Source extract
Since it makes a difference whether you use the csp6i file as the tree or the query and as the “left” or “right” in the plane sweep, I tested it both ways. I did three tests of each. Below are the results, using the triplicate results to generate standard deviation error bars. Note that “git” stands for Genomic Interval Tree (one interval tree for each chromosome) and “PS” stands for Plane Sweep. Since the GIT method does not require the intervals to be sorted, every PS run includes the time it takes to sort the files first.

The plot headings refer to whether the csp6i file was on the left (“big-left” – which means it was used to build the interval trees) or the right (“big-right” – used as the queries). The plane sweep seems to perform much better than the interval trees for all the file sizes. The times are starting to ramp up at the 5,000,000 read level, but are still 10 times faster than the GIT method. I haven’t checked this, but it also ought to be much more memory efficient, since we’re not storing all the intervals in trees – we just visit each interval once to check its overlaps as we make the sweep.

As expected, the interval tree approach is much more efficient when we build a tree with the small number of intervals and make lots of queries on that tree. It makes a difference with the plane sweep too, since one side will have to make use of the more complicated caching machinery. I did a separate analysis to examine this:

To me, this is a good start, and I have already used the plane sweep approach to do some analysis work. I could probably speed it up even more by allowing the use of pre-sorted files. However, there are quite a few caveats:

  1. This is a very specific set of conditions. Before we could conclusively say the plane sweep approach was faster, there are lots of other conditions I would need to test:
    • Different sizes of intervals.
    • Many intervals within each group that overlap each other.
    • Interval sizes that vary wildly within (and between) the groups.
  2. There is a lot of tuning possible on the structure of the interval trees that will affect performance.
  3. I’m not entirely comfortable with the reliance on coordinates in alphanumeric order here. It probably needs more error checking to make sure it reports if something goes wrong with that.

Stored items
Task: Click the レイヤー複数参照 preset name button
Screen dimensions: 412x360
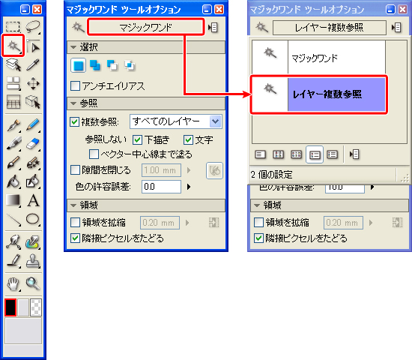Action: [330, 27]
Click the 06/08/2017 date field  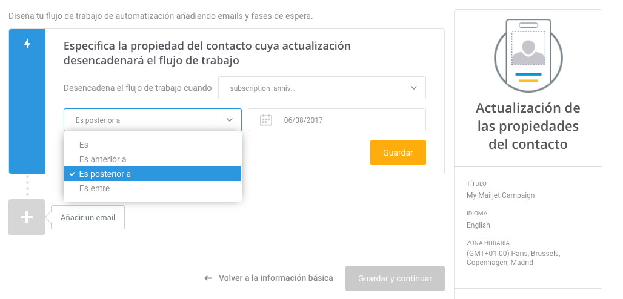pos(337,120)
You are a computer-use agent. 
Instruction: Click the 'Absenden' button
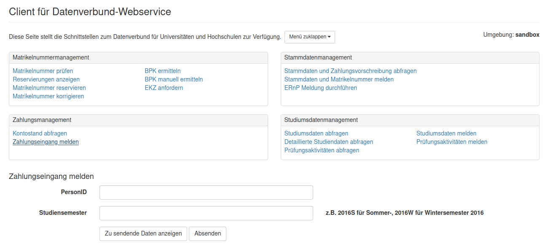[207, 234]
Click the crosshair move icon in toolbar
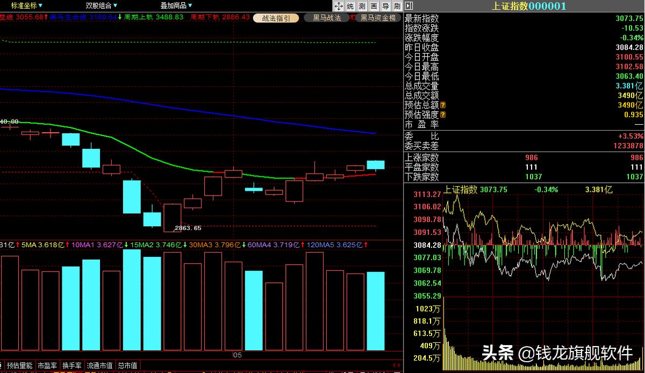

Work instructions
• 1. Translate this sentence from the interval-overlap benchmark text into Spanish: "The plane sweep seems to perform much better than the interval trees for all the file sizes."
• 2. Write the next part of the interval-overlap benchmark text, starting after its final sentence.
The stored items play no role in this work.

Exercise results
• 1. El barrido plano parece rendir mucho mejor que los árboles de intervalos con todos los tamaños de archivo.

• 2.
  4. As I mentioned, the way this should be used is different to the interval tree approach. With the csp6i sites, I usually want to look at a 4C read and say “is it near a csp6i site?” interval trees are a natural fit for this – I just query the tree, based on some tolerance for how near the site should be, and if I get any hits then I can act on those. To use the plane sweep approach, I need to change the layout of my code slightly to look for the presence of the read in the list of returned overlaps. I would also need to add an extra wrapper to generate intervals to take account of the tolerance I want to use. These are not insurmountable obstacles, but the plane sweep is not a drop-in replacement for the interval tree approach.
  5. Although comparing two sets of intervals is the basic use case, you always have to be wary of a one-size-fits-all approach. The plane sweep might be quicker for a pair of interval sets like this but, again with respect to the csp6i example, I might want to load the csp6i sites into a set of interval trees, and then query a list of 4C read-sets (lanes) against the tree. With only a few lanes of 4C, the plane sweep will probably still be quicker. How many lanes would I need before the interval tree approach becomes quicker again?

I guess for me the biggest caveat is that the plane sweep approach is more complex and is therefore more susceptible to edge cases and programmer error. The GIT method is mature and I trust it, so I will probably have more anxiety about the PS for a while. Still, these preliminary results look promising.

I would also be interested to implement a multi-way plane sweep that overlaps several sets of intervals against a reference set. Maybe this would be quicker than building a tree for the reference set and comparing the others – something I still do very often.